§ **WRITTEN TASK**
Copy verbatim all lines of the material, from the line containing "has width=1398, height=802." down to the line containing "(448, 258).", both included.

§ **TASK DATA**

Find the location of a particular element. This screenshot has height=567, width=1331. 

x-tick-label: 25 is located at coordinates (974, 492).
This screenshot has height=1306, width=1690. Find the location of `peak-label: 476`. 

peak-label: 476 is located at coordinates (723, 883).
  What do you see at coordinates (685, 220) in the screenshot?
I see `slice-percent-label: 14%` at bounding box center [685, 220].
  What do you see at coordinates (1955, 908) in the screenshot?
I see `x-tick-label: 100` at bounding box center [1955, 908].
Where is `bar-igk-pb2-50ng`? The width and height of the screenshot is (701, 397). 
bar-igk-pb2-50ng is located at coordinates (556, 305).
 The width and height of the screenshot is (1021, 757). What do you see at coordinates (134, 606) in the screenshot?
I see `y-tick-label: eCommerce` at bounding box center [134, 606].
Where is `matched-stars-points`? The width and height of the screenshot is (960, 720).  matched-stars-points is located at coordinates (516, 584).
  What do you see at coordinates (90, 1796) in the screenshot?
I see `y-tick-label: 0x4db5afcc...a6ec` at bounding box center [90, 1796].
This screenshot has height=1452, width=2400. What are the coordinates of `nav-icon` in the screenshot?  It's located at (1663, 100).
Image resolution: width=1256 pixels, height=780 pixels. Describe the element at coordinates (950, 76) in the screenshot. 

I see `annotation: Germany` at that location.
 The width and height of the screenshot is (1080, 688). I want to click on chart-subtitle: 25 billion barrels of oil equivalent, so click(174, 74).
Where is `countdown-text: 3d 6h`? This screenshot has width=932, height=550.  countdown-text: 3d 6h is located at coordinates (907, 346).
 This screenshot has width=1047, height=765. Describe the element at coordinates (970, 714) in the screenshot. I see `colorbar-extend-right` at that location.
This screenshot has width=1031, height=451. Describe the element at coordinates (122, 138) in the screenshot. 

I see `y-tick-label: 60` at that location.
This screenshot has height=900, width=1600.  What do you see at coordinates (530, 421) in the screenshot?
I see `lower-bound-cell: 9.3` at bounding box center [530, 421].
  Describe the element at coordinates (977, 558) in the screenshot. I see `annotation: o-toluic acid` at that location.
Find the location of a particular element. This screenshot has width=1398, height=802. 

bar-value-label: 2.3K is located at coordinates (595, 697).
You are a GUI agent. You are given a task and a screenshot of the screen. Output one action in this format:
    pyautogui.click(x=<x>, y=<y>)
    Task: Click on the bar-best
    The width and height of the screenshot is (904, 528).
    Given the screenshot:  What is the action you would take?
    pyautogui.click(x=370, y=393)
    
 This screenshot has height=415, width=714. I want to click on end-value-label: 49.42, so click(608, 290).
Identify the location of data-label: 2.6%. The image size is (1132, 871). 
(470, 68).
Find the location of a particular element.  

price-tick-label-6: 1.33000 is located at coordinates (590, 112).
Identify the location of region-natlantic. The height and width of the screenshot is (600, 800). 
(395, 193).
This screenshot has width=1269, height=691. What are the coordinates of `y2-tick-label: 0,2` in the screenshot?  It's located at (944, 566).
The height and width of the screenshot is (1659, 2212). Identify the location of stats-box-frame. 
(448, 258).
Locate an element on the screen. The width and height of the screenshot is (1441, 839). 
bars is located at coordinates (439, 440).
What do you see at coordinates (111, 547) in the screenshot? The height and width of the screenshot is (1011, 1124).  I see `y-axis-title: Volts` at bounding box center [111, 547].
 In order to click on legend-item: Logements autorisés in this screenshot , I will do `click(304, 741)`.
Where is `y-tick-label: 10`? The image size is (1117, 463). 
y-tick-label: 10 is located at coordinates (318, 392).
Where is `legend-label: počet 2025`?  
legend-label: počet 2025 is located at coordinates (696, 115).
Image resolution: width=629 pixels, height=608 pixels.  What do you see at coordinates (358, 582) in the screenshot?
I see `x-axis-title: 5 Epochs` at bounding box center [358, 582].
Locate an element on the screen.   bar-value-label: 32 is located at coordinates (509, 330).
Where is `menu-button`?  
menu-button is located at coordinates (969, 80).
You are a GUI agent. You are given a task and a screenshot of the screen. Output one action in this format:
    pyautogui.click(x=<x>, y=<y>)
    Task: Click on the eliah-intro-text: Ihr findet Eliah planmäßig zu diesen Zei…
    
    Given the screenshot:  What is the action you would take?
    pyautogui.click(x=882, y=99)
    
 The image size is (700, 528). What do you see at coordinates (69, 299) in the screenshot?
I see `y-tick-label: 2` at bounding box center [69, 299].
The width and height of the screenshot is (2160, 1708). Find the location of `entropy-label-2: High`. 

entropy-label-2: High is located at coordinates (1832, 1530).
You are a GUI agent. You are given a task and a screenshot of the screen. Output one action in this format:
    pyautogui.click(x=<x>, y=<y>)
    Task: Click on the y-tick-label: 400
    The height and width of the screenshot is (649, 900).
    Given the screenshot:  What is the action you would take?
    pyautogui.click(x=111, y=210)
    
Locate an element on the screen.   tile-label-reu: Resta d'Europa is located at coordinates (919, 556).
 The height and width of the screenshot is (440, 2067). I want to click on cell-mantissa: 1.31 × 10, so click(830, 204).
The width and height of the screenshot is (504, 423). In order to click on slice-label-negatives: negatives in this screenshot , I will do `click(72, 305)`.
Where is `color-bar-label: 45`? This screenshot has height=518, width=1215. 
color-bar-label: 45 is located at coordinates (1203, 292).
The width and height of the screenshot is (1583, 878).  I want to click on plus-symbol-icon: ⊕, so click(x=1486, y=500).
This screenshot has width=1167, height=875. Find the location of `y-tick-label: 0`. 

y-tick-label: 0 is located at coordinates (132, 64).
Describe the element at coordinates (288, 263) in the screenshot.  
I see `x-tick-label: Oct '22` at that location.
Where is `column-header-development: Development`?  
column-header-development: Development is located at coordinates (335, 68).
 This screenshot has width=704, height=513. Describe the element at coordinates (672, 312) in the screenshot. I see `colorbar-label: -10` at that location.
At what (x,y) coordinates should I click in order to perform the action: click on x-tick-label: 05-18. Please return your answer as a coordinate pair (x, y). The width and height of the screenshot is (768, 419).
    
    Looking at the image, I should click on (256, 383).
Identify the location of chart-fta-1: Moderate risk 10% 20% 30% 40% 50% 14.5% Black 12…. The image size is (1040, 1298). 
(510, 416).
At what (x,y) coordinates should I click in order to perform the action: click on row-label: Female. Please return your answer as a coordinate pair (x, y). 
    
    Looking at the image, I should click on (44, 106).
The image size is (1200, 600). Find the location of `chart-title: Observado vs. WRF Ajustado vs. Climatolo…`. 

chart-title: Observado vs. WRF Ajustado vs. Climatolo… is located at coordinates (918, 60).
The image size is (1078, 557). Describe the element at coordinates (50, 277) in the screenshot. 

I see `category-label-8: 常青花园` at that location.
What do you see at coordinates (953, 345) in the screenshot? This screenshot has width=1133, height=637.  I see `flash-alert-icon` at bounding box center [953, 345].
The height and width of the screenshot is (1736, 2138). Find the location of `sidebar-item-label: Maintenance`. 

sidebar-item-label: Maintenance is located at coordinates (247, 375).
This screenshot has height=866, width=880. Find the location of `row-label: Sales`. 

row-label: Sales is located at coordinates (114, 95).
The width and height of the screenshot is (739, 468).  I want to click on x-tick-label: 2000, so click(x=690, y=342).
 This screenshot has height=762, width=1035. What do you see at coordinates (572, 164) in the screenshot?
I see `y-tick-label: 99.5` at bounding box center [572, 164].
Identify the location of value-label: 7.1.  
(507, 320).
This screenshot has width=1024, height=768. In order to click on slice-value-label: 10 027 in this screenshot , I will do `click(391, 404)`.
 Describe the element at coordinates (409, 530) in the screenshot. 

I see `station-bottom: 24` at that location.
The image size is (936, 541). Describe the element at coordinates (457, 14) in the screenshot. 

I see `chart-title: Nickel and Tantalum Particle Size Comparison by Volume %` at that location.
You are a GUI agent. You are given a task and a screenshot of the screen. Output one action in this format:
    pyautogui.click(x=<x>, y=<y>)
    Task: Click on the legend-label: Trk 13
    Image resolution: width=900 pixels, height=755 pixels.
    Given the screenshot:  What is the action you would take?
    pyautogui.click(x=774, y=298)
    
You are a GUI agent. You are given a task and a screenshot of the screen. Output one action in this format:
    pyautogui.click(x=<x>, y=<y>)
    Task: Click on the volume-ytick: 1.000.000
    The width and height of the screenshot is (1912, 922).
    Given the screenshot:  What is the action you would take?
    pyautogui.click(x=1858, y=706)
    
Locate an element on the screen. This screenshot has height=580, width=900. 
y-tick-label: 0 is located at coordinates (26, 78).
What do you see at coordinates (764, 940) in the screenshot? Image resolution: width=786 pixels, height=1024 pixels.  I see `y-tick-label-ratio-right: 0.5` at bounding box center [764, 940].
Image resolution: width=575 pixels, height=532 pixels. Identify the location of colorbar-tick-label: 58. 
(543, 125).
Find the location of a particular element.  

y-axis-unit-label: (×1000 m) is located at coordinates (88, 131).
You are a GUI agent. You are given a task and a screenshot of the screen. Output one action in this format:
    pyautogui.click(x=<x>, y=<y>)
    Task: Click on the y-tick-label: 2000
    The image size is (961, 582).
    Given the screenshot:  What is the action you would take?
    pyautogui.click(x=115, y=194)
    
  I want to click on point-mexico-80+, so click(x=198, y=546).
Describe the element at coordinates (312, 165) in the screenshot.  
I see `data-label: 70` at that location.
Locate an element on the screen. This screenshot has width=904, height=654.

§ **OUTPUT**
Find the location of a particular element. This screenshot has width=1398, height=802. 

bar-value-label: 2.3K is located at coordinates (595, 697).
You are a GUI agent. You are given a task and a screenshot of the screen. Output one action in this format:
    pyautogui.click(x=<x>, y=<y>)
    Task: Click on the bar-best
    The width and height of the screenshot is (904, 528).
    Given the screenshot:  What is the action you would take?
    pyautogui.click(x=370, y=393)
    
 This screenshot has height=415, width=714. I want to click on end-value-label: 49.42, so click(608, 290).
Identify the location of data-label: 2.6%. The image size is (1132, 871). 
(470, 68).
Find the location of a particular element.  

price-tick-label-6: 1.33000 is located at coordinates (590, 112).
Identify the location of region-natlantic. The height and width of the screenshot is (600, 800). 
(395, 193).
This screenshot has width=1269, height=691. What are the coordinates of `y2-tick-label: 0,2` in the screenshot?  It's located at (944, 566).
The height and width of the screenshot is (1659, 2212). Identify the location of stats-box-frame. 
(448, 258).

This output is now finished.